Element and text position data
§ §

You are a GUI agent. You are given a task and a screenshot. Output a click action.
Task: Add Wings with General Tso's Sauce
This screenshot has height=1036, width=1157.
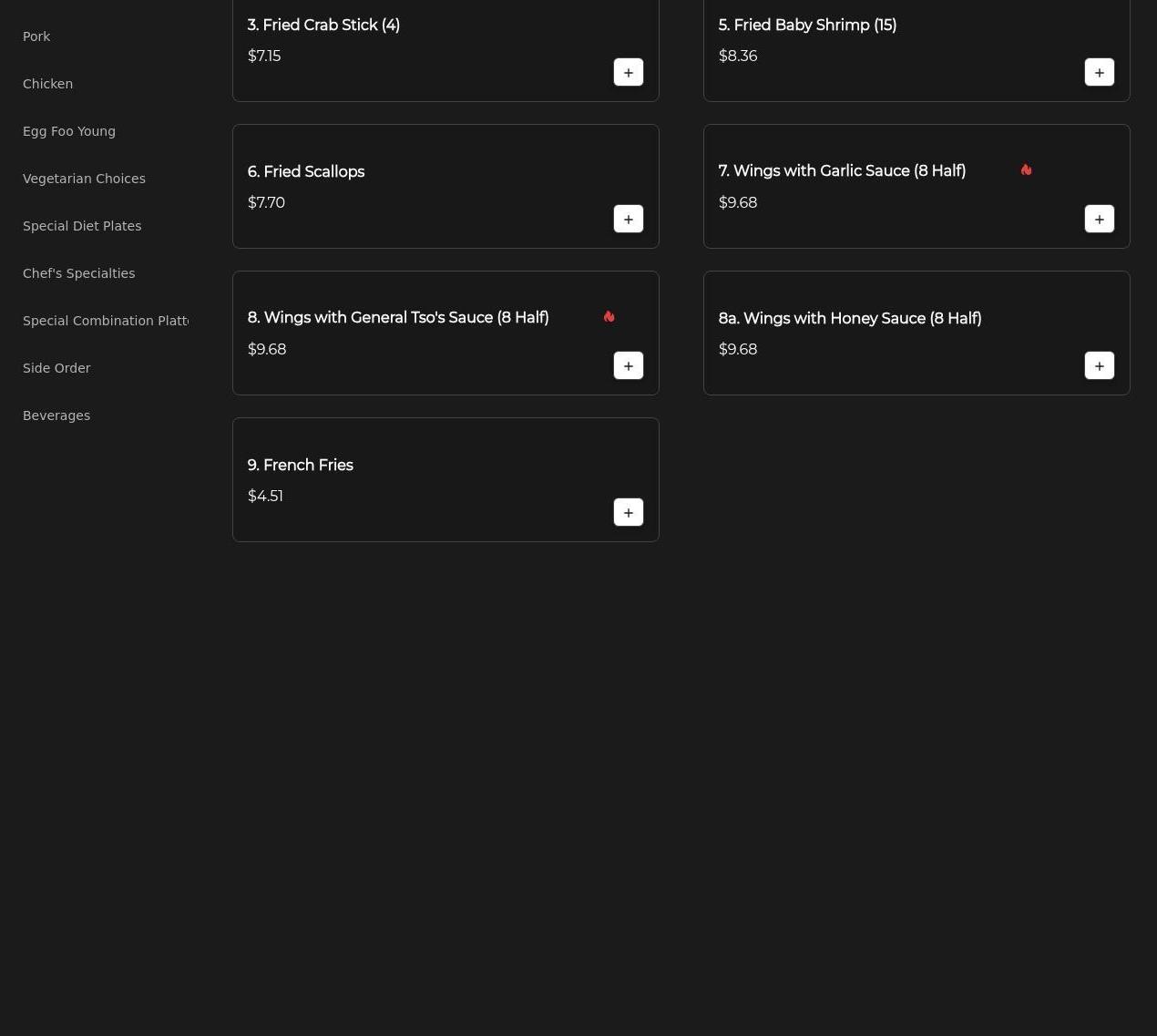click(628, 366)
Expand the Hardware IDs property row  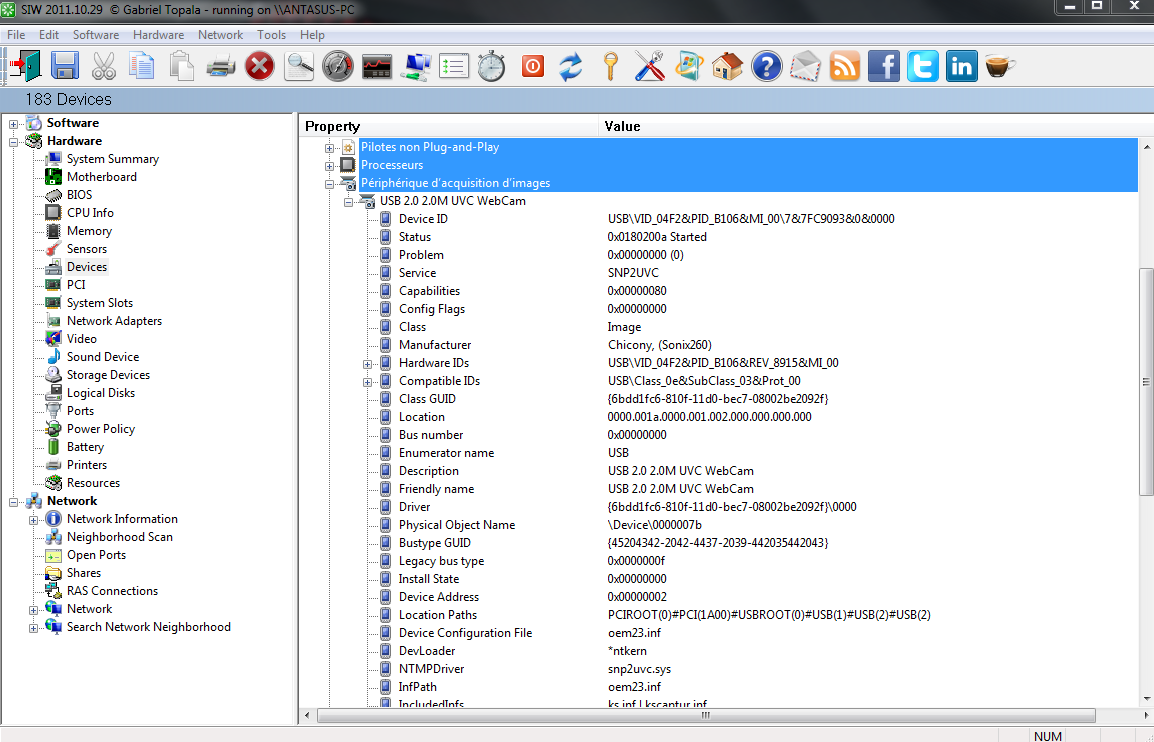368,363
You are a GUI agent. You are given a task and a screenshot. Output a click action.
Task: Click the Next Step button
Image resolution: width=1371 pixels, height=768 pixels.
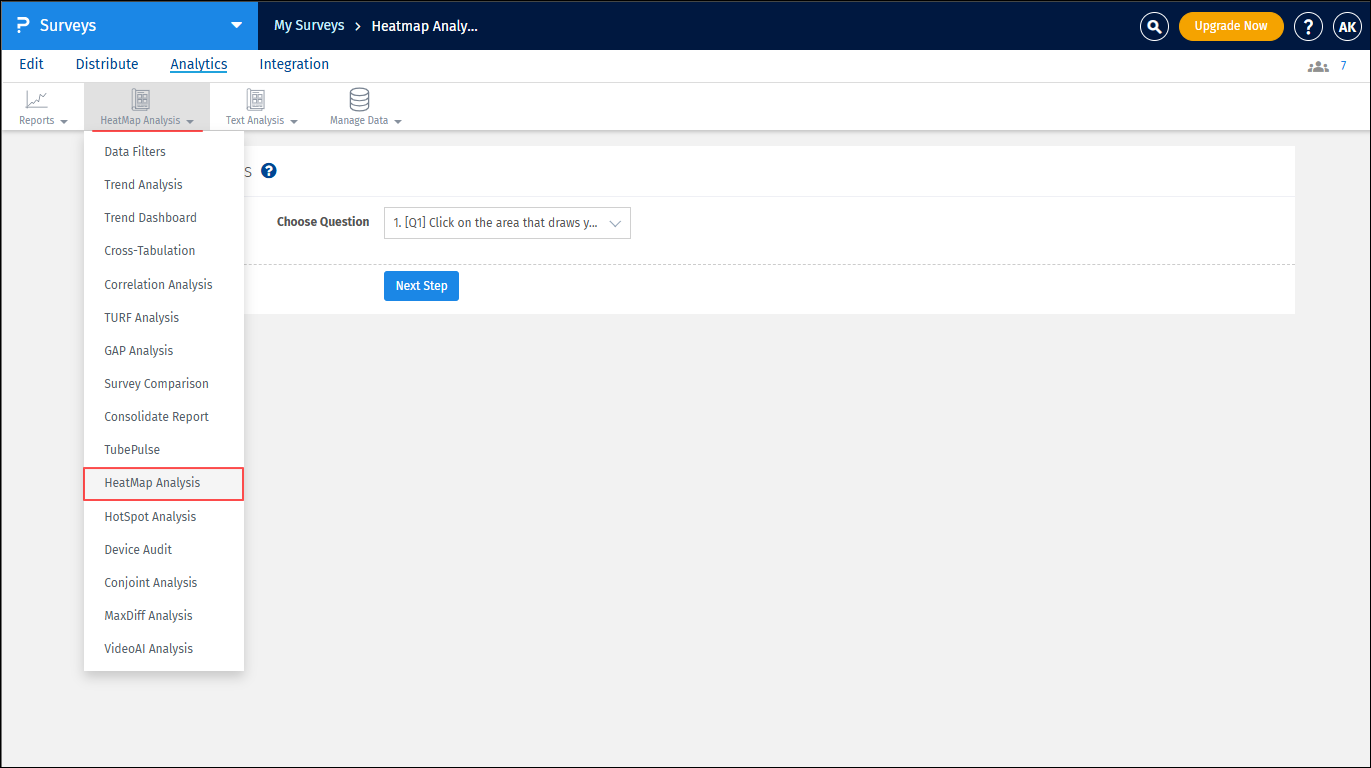point(421,286)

§ §

## DIRECTION
Collect every line of the records that contains the string "height", copying each line in full. Case counts.

## EXPECTED OUTPUT
This screenshot has height=1036, width=1157.
Image resolution: width=1371 pixels, height=768 pixels.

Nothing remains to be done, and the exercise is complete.